The practical implication: the whole "promote a micro-conversion to primary to feed the algorithm" workaround gets smaller. You can leave your terminal event as the only thing in primary, keep reporting clean, and still hand Google the intermediate signals (content downloads, MQLs, webinar registrations) it needs to infer high-probability users earlier in the journey. That's a real upgrade for lead gen accounts where terminal-event volume is too thin to drive learning on its own.

I think most teams will get this wrong the first time. The instinct will be to fire everything in the funnel at the algorithm and hope it sorts itself out. From what Google has previewed with Search Engine Land's preview coverage, the early data looks best when the secondary signals are tightly mapped to funnel stages you've actually validated against closed revenue. Random middle-funnel events don't help. They probably hurt.

A 30-Day Signal Audit You Can Run This Week

None of this requires new tooling. It requires an afternoon with the conversions table open.

  1. Day 1. Export every conversion action, its status (primary/secondary), its 30-day volume, its value rule (if any), and its Include in Conversions setting. This is your baseline.
  2. Day 2-3. For every primary action, map it to a dollar value that reflects your actual close rate or ROAS. Unassigned values or "1 per conversion" on a lead-gen account is the root cause of half these problems.
  3. Day 4-7. Demote any primary action that doesn't pass the "more of this, by itself, makes money" test. Move it to secondary. Yes, reported conversion volume will drop. Your CPA will look worse. The algorithm will start optimizing on the right thing.
  4. Week 2. Stand up enhanced conversions for leads if you don't have it. Even without a full CRM integration, the user-provided data tag alone improves match rates enough to be worth the hour of setup.
  5. Week 3. Add conversion value rules where your first-party data has volume. Start conservative, one rule at a time, monitor for 14 days before layering another.
  6. Week 4. Review the results against pipeline, not against the Google Ads UI. If pipeline is up and reported conversions are down, the fix worked. If both are down, roll back one change at a time.
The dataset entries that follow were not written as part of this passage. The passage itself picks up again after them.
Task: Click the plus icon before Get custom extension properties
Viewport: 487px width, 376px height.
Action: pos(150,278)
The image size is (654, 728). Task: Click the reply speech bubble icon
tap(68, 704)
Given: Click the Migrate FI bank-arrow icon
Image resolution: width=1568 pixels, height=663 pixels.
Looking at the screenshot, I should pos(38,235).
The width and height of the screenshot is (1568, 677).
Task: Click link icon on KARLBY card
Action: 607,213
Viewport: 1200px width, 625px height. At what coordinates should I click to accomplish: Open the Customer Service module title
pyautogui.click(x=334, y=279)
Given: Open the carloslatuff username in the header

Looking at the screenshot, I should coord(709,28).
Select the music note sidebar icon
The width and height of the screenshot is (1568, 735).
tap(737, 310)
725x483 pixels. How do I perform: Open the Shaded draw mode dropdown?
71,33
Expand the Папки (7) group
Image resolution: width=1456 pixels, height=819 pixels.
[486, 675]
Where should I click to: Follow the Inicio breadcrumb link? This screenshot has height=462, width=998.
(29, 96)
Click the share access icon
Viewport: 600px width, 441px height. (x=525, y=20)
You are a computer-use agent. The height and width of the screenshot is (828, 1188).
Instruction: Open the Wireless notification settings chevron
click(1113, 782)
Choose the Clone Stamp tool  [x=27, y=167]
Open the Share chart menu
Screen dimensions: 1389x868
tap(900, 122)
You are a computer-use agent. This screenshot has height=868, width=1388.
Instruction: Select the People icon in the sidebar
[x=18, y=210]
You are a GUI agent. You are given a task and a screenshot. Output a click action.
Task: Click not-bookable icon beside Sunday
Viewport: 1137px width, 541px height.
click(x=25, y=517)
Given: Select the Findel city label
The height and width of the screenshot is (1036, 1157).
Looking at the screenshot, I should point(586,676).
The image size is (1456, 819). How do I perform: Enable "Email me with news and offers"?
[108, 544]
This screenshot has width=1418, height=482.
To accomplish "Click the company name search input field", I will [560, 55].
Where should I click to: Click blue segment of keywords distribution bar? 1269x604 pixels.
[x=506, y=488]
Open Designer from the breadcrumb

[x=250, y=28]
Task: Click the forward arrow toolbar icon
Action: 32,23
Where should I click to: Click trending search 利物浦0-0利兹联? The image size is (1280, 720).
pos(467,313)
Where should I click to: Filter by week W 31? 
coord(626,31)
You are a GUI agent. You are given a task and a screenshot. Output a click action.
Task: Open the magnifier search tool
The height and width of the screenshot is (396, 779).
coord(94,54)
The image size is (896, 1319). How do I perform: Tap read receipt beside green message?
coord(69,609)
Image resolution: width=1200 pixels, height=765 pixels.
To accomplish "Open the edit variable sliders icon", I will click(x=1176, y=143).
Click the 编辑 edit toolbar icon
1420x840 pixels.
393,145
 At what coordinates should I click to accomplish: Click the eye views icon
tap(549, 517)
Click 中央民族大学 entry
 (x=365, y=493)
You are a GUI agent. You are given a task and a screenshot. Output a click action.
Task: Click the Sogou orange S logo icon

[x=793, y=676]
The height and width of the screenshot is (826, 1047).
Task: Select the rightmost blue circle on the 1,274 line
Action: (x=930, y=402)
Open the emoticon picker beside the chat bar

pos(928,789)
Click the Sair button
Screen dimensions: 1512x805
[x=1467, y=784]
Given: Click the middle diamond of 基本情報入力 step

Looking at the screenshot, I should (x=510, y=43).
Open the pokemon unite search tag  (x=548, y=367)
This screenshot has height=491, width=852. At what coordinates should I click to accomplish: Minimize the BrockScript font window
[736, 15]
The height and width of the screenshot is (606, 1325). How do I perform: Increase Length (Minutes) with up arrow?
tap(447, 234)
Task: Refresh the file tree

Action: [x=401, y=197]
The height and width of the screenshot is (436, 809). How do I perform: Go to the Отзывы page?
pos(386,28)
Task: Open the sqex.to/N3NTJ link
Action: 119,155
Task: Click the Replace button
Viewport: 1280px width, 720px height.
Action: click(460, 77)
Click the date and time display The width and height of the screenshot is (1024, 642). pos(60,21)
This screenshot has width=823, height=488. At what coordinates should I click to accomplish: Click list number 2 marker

The pillar on this ran through the broader argument for running Google Ads without letting Google run you. This piece is the zoom-in on the single lever that decides whether Smart Bidding is your employee or your opposition. Signals, not strategies, are what the algorithm actually sees. And in the same way that Meta's attribution rewrite reshaped what counts as a click-through conversion, Google's moves around Journey Aware Bidding are a quiet invitation to rebuild the signal layer before the bid strategy does it for you.

If the algorithm is optimizing for the wrong thing, the answer isn't a different bid strategy. It's a different definition of winning.